Disk Offload is a very special VRAM management solution that only supports .safetensors format files, not .bin, .pth, .ckpt, or other binary files, and does not support state dict converter with Tensor reshape.
from diffsynth.pipelines.qwen_image import QwenImagePipeline, ModelConfig
import torch
vram_config = {
"offload_dtype": "disk",
"offload_device": "disk",
"onload_dtype": "disk",
"onload_device": "disk",
"preparing_dtype": torch.float8_e4m3fn,
"preparing_device": "cuda",
"computation_dtype": torch.bfloat16,
"computation_device": "cuda",
}
pipe = QwenImagePipeline.from_pretrained(
torch_dtype=torch.bfloat16,
device="cuda",
model_configs=[
ModelConfig(model_id="Qwen/Qwen-Image", origin_file_pattern="transformer/diffusion_pytorch_model*.safetensors", **vram_config),
ModelConfig(model_id="Qwen/Qwen-Image", origin_file_pattern="text_encoder/model*.safetensors", **vram_config),
ModelConfig(model_id="Qwen/Qwen-Image", origin_file_pattern="vae/diffusion_pytorch_model.safetensors", **vram_config),
],
tokenizer_config=ModelConfig(model_id="Qwen/Qwen-Image", origin_file_pattern="tokenizer/"),
vram_limit=10,
)
prompt = "Exquisite portrait, underwater girl, blue dress flowing, hair floating, translucent light, bubbles surrounding, peaceful face, intricate details, dreamy and ethereal."
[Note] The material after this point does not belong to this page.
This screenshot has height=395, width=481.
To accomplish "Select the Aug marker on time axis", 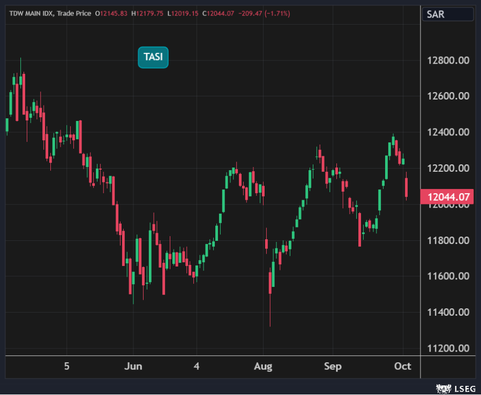I will pyautogui.click(x=263, y=367).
image = pipe(prompt, seed=0, num_inference_steps=40)
image.save("image.jpg")
More Usage Methods
Information in vram_config can be filled in manually, for example, Disk Offload without FP8 quantization:
vram_config = {
"offload_dtype": "disk",
"offload_device": "disk",
"onload_dtype": "disk",
"onload_device": "disk",
"preparing_dtype": torch.bfloat16,
"preparing_device": "cuda",
"computation_dtype": torch.bfloat16,
"computation_device": "cuda",
}
Specifically, the VRAM management module divides model Layers into the following four states:
- Offload: This model will not be called in the short term. This state is controlled by switching
Pipeline - Onload: This model will be called at any time soon. This state is controlled by switching
Pipeline - Preparing: Intermediate state between Onload and Computation. A temporary storage state when VRAM allows. This state is controlled by the VRAM management mechanism and enters this state if and only if [vram_limit is set to unlimited] or [vram_limit is set and there is spare VRAM]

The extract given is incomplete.